Work order.
Start at the first line of the material below and retype each line through the one containing "is (212, 580).", exactly.
+-------+
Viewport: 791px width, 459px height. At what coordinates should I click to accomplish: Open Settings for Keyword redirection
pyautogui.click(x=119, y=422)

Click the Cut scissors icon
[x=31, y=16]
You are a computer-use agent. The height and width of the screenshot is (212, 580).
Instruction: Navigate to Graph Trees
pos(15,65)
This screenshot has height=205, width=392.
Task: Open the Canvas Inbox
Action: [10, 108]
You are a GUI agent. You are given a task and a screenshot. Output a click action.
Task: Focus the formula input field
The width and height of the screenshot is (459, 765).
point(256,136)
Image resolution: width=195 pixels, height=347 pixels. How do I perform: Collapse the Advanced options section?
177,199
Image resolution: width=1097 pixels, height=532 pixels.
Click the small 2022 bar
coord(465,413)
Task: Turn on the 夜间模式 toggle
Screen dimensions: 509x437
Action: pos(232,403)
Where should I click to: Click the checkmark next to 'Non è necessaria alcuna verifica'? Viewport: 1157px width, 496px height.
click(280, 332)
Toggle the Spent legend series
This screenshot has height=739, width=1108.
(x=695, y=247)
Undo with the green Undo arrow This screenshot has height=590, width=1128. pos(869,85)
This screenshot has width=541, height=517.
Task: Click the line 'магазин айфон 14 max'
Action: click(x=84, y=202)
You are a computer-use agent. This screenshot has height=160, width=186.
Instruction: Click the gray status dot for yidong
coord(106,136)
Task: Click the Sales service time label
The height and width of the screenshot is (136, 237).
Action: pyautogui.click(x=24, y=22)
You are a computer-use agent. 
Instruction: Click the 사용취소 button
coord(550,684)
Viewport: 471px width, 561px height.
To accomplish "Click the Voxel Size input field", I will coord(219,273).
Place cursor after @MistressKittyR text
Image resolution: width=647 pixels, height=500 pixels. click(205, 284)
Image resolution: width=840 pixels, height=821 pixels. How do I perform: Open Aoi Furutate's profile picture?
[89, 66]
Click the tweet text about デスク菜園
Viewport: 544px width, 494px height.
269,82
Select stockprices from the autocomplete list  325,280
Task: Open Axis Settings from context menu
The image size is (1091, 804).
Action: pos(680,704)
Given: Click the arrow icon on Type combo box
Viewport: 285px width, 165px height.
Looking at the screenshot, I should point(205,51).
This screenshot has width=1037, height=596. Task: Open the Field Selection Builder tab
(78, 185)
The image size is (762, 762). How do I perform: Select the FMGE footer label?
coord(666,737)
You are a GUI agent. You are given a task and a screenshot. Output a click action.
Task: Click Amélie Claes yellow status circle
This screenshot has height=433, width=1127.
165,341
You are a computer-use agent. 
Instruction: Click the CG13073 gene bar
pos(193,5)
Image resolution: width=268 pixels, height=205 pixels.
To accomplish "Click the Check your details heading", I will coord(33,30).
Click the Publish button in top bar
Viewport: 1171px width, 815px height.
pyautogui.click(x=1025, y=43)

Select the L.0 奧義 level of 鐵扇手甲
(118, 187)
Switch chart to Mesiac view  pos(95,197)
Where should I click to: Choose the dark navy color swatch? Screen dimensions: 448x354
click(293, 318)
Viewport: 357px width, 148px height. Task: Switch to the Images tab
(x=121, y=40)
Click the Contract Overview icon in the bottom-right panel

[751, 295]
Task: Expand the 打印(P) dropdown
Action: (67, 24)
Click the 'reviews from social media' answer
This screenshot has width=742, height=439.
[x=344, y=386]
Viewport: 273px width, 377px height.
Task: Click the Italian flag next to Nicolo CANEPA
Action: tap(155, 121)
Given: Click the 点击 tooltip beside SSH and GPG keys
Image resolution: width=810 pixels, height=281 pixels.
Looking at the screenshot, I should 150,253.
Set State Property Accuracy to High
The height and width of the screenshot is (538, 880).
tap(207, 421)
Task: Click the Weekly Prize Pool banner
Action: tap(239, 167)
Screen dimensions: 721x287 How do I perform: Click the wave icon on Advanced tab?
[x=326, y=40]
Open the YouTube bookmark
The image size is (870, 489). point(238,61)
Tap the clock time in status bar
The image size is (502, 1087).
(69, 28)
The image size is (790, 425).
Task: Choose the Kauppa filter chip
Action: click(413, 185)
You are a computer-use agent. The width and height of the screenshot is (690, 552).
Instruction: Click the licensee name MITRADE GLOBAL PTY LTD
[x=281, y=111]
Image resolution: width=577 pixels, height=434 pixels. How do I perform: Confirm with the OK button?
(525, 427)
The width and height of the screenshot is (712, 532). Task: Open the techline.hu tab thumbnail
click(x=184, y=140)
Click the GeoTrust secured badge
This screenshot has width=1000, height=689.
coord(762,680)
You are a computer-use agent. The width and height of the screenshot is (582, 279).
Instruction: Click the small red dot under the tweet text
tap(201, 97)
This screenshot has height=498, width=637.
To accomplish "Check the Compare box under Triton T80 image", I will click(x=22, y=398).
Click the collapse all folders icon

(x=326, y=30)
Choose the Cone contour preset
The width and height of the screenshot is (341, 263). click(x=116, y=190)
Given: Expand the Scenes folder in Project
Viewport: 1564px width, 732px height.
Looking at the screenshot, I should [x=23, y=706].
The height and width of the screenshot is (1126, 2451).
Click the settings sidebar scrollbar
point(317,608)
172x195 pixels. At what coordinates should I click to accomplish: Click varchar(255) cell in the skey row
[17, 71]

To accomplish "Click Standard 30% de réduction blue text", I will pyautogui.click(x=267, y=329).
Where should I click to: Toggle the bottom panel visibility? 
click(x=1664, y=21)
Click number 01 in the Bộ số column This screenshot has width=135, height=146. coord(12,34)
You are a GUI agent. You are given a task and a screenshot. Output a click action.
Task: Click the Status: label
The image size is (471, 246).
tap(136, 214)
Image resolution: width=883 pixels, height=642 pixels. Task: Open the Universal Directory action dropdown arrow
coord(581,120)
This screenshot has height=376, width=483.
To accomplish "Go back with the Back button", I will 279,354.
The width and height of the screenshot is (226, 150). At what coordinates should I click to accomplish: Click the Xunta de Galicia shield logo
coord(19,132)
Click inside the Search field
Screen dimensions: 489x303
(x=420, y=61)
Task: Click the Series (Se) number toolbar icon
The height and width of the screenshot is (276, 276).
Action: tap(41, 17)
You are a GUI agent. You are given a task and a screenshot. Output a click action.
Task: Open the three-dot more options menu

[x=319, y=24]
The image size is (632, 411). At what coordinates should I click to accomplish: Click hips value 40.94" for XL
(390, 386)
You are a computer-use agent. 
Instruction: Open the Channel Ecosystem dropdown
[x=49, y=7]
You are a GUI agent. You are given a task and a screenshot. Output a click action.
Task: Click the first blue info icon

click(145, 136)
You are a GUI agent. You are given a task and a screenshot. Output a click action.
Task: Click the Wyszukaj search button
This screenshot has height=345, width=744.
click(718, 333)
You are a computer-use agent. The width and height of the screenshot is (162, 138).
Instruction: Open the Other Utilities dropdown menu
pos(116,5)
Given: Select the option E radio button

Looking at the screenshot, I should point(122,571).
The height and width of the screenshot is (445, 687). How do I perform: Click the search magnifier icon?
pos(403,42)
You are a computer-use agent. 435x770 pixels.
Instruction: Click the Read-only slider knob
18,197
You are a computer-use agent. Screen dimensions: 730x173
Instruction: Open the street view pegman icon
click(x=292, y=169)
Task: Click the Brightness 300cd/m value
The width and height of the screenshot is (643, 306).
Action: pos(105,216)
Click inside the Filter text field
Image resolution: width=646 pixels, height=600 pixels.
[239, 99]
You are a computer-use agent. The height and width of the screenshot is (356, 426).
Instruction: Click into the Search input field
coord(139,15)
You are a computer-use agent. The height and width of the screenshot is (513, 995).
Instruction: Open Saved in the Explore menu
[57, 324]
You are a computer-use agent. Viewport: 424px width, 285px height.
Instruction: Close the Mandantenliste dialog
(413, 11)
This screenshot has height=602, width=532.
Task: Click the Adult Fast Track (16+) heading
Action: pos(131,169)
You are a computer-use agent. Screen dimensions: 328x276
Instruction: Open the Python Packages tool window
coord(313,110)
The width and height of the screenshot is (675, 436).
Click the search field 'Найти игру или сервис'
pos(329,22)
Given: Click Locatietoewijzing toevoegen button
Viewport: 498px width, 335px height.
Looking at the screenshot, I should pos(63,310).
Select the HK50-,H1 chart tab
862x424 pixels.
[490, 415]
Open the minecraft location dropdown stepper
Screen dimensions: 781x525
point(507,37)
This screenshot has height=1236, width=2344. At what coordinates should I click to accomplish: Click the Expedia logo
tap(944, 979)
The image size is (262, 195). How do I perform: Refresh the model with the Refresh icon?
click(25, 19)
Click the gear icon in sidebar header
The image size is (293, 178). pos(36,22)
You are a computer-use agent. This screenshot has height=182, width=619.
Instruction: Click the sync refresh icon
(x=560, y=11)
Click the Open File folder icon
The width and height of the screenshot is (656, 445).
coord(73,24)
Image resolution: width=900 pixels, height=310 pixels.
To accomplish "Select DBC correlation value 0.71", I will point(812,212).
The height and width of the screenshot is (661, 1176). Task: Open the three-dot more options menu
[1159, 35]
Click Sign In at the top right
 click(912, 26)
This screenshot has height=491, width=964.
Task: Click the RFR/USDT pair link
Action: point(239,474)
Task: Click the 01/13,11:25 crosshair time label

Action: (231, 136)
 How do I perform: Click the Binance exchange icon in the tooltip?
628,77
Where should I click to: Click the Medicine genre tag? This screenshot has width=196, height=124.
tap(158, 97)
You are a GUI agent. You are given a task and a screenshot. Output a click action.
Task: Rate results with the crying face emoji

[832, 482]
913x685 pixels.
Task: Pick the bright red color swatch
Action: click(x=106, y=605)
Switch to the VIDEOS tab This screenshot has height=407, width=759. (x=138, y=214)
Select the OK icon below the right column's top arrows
+-------+
Solution to this task.
Viewport: 791px width, 459px height. At what coordinates should I click to accomplish: Open Settings for Keyword redirection
pyautogui.click(x=119, y=422)

Click the Cut scissors icon
[x=31, y=16]
You are a computer-use agent. The height and width of the screenshot is (212, 580).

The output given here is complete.